Studio album by Crystal Lewis
- Released: September 11, 2015
- Studios: New Monkey (Van Nuys, California); El Casino (Long Beach, California); The Bamboo Room (Altadena, California); Lightning Rod (Kalispell, Montana);
- Length: 45:26
- Label: Metro 1
- Producers: Elijah Thompson; Peace 586;

Crystal Lewis chronology
| Twenty Five (2013) | Crystal Lewis (2015) | Suéltalo (2017) |

= Crystal Lewis (album) =

Crystal Lewis is the fourteenth studio album by Crystal Lewis. Metro 1 Music released it on September 11, 2015, which was the same day as her birthday.
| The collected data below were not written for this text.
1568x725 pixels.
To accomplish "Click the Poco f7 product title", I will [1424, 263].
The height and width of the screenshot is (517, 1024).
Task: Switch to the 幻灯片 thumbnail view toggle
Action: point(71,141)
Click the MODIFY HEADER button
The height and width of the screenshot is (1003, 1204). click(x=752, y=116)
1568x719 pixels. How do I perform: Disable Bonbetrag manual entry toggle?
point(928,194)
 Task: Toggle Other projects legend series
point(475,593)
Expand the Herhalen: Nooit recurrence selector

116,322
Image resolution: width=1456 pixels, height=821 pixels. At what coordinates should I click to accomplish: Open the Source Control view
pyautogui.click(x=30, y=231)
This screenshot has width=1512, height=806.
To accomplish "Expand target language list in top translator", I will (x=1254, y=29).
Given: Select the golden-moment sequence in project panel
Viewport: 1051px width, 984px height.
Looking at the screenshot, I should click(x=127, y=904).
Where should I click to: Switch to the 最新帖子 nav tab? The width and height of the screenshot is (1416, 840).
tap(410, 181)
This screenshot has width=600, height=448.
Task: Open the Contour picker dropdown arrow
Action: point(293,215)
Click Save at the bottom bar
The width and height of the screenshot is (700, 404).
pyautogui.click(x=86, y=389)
Elijah Thompson
and Peace 586 produced the album's songs.

==Critical reception==

Awarding the album four stars from CCM Magazine, Andy Argyrakis states, "Lewis is firmly planted in the here and now." Andrew Wallace, indicating in a nine out of ten review by Cross Rhythms, describes, "A fresh, invigorating listen from an artist still relevant and at the top of her game."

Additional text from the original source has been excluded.